From a caregiver’s perspective, what would a long-term care system that’s not “broken” offer?
Start with a 5-1 ratio. Yes, 5-1. Caregivers to residents.
Next, each resident has a private bedroom with a full bathroom. The bedroom opens to a central living area and a common dining area. There are no corridors, no nursing stations and no med carts.
There is a full kitchen with food available 24/7. The caregivers prepare the main meals – with assistance from residents who wish to help. Caregivers are encouraged eat with the residents in the common dining area. Family and friends are welcome to join.
There are no rigid routines or schedules. Residents get up when they want, eat when they want and go to bed when they want.
Caregivers serve in universal or “blended” roles. This means that along with the traditional direct care function, they are also responsible for things like housekeeping, minor maintenance and scheduling. And, of course, they will receive an additional 120 hours beyond their CNA training so that they have the necessary skills to accomplish these other duties. Residents who wish to do so will be able to assist caregivers in routine tasks such as daily housekeeping and laundry. While group activities will be available for those who care to participate, caregivers will also facilitate each resident’s pursuit of his or her individual interests.
All of this takes place in a small group home of 6-12 residents. The home can be a part of a cluster of homes offering all necessary skilled nursing and other clinical and support services. The majority of these services take place in the home, freeing both the caregivers and residents from the burden of transportation. While one RN is assigned to every two homes to meet the medical needs of residents, the RN’s job does not include supervising caregivers. Each home is run by self-managed teams. While caregivers will have the support and guidance of a manager, they make most of the day to day decisions themselves.

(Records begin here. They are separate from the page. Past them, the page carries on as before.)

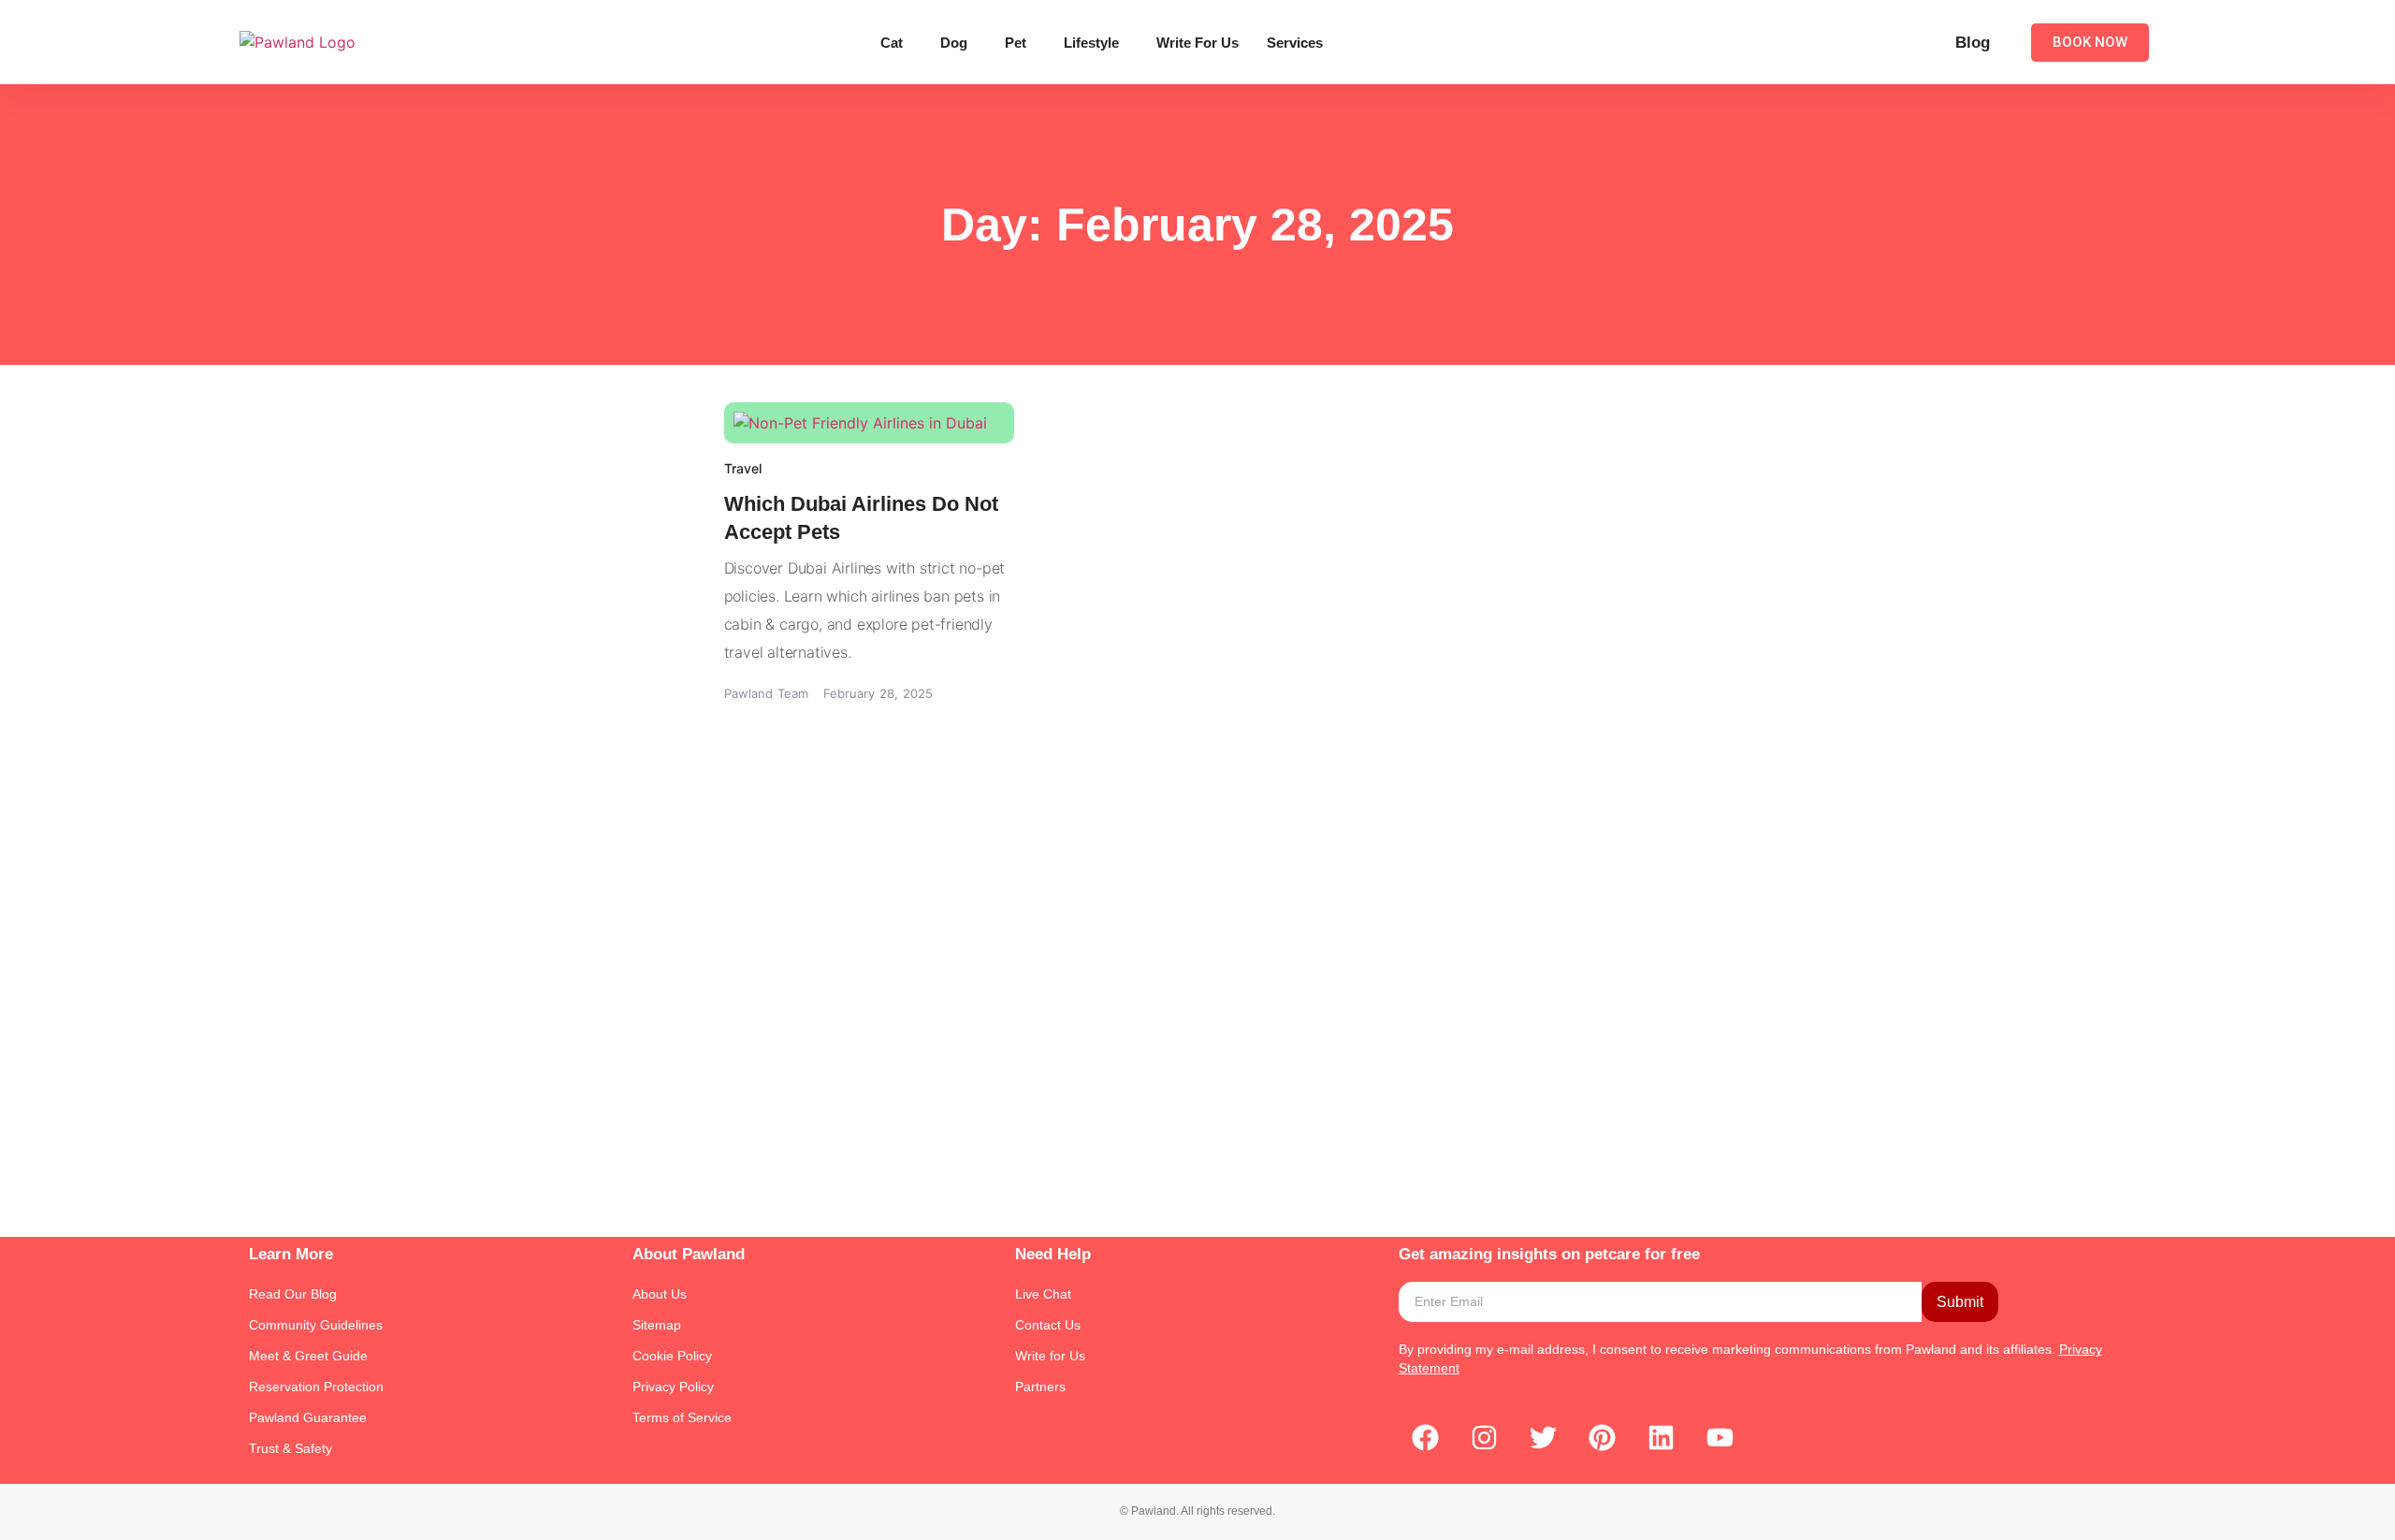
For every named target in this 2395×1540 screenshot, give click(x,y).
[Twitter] (1544, 1437)
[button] (896, 43)
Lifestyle (1091, 43)
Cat (891, 43)
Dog (953, 43)
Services (1295, 43)
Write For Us (1197, 43)
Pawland (1931, 1349)
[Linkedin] (1661, 1437)
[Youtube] (1720, 1437)
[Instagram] (1485, 1437)
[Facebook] (1426, 1437)
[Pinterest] (1602, 1437)
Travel (743, 468)
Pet (1015, 43)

Most important of all, caregivers are encouraged – and are given the opportunity and support – to develop deep personal relationships with the residents. These relationships are at the heart of the entire process. Without them, the idea of “person centered care” cannot become a reality.
Of course, it’s not necessary to imagine this. For those who are familiar with the Green House Project, the description above should sound familiar. I’m sure I’ve left out some things, I’ve only recently began learning about the project. In fact, I’ve never actually visited one. However, the concept addresses so many of the problems that we have raised on CNA Edge that I think it is well worth exploring. And that’s exactly what I’ll be doing on this blog over the next several months. There is a Green House in my area and I plan on making a visit later this month and reporting what I find. I also intend on speaking with caregivers who have experience working in Green House Project homes.
From what I’ve learned thus far, my impression is that the Green House Project isn’t just about establishing an alternative to the typical skilled nursing institutional setting. It is a movement whose principles are centered on creating a genuine person centered environment and thus deinstitutionalize the institution and radically reinvent the long-term care system.
No doubt there are tremendous challenges involved in such an effort and not all of them are financial. Advocates of the project express concern over what they call “reverse creep” – a kind of backsliding into old institutional ways and habits. Ideals and principles are great things, but it’s how we put them into practice that really counts. We can work in the most perfect system, but at the end of the day it still boils down to us and how we respond on a daily basis.